Editor's note: An earlier version of this story incorrectly cast Lincoln's July U.S. sales decline as the brand's year-to-date decline.
When it comes to a future product plan, less is more as far as the Lincoln brand is concerned.
Lincoln, which ranks well below Nissan's Infiniti brand and just above Toyota's Scion brand on the sales charts so far this year, doesn't want to waste money and energy on segments in which the return will be minimal.
That means no halo cars and no low-volume flagship cars -- think Audi A8 -- that cost hundreds of millions to develop but sell fewer than 10,000 units a year.
Instead, Lincoln will offer a limited lineup focused solely on the highest-volume luxury segments, Lincoln sources say.
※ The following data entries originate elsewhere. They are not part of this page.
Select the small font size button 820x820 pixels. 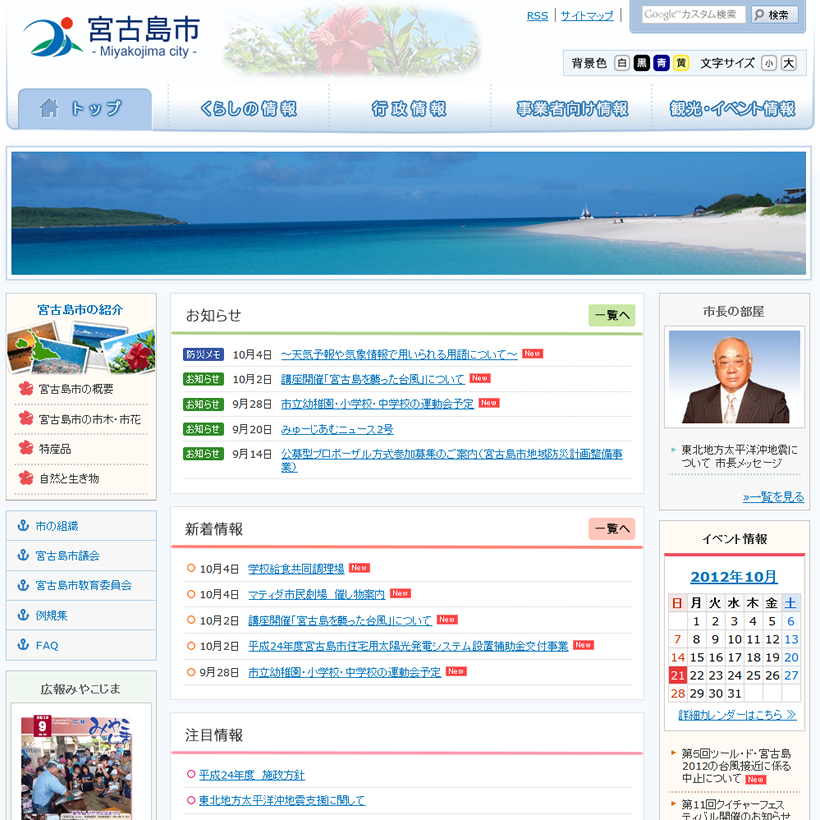[x=768, y=63]
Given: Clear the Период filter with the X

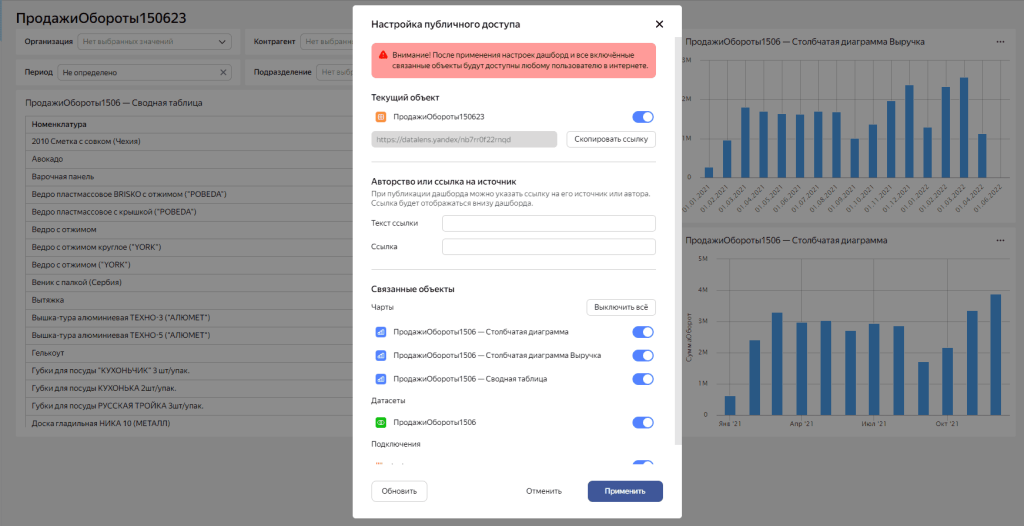Looking at the screenshot, I should 223,72.
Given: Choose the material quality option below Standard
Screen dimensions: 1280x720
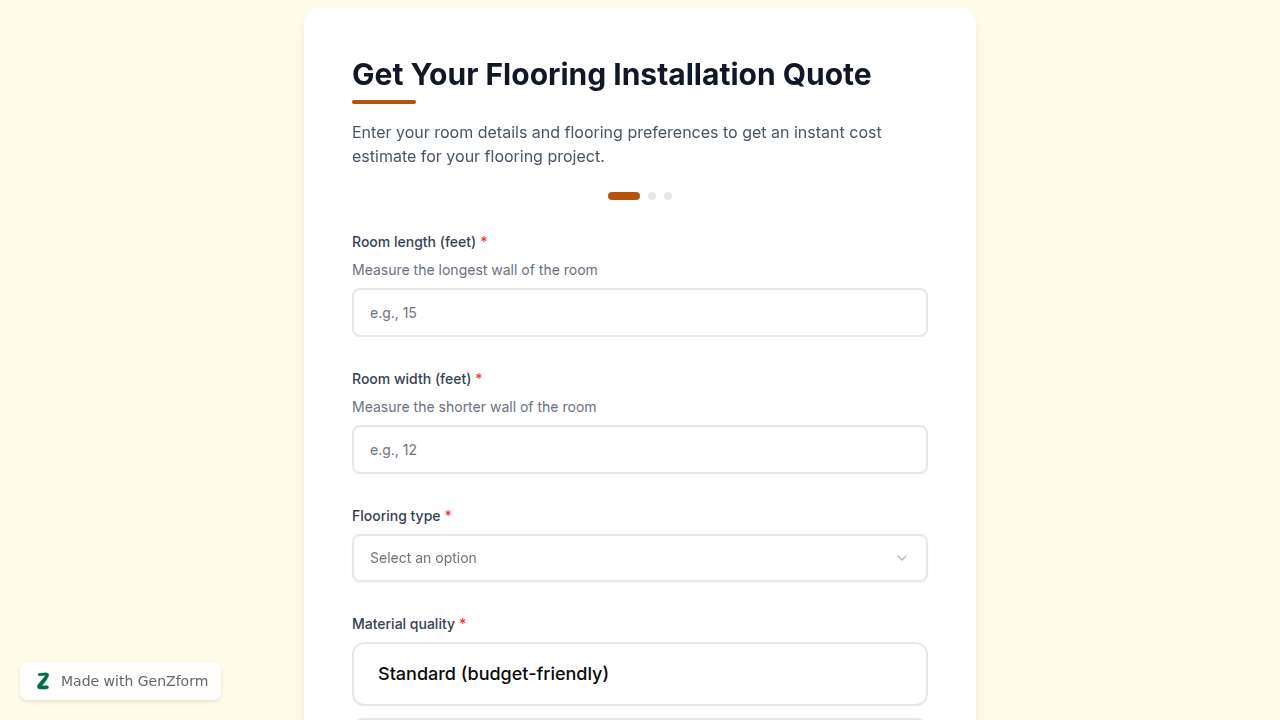Looking at the screenshot, I should [640, 717].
It's a pragmatic strategy for the brand, which is struggling to reinvent itself for a new generation of younger customers.
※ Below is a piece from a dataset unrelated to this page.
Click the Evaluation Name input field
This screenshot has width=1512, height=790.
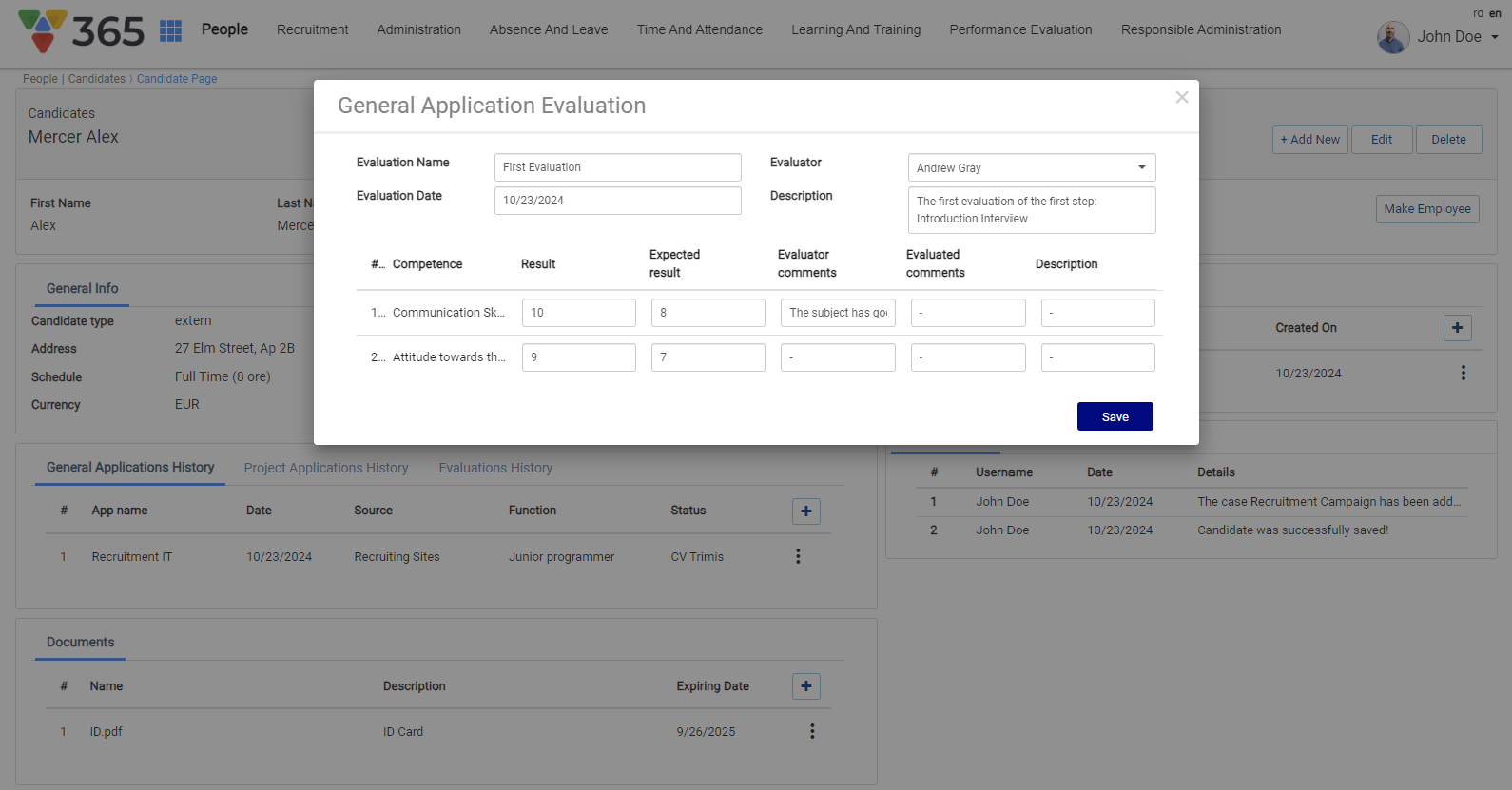point(617,167)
The 2013 MKZ sedan -- with its optional retractable, panoramic sun roof, push-button transmission and horizontal spread-eagle chrome grille -- will be as close to a halo car as Lincoln will offer in the near future. But the MKZ, Lincoln hopes, won't be just some pretty showroom ornament; the brand needs to move them in decent numbers. The MKZ must play in the high-volume, entry-luxury sedan segment.
In another year or so, Lincoln will enter the hot entry-luxury crossover wars with a vehicle tentatively called the MKC, which shares its architecture with the Ford Escape. Redesigns of the MKX, MKT, MKS and the Navigator will follow.
Lincoln's strategy might be dubbed "Walk before you run." But with U.S. sales down 11 percent in July and 2 percent for the year and market share down to 0.6 percent, even walking is enough of a challenge.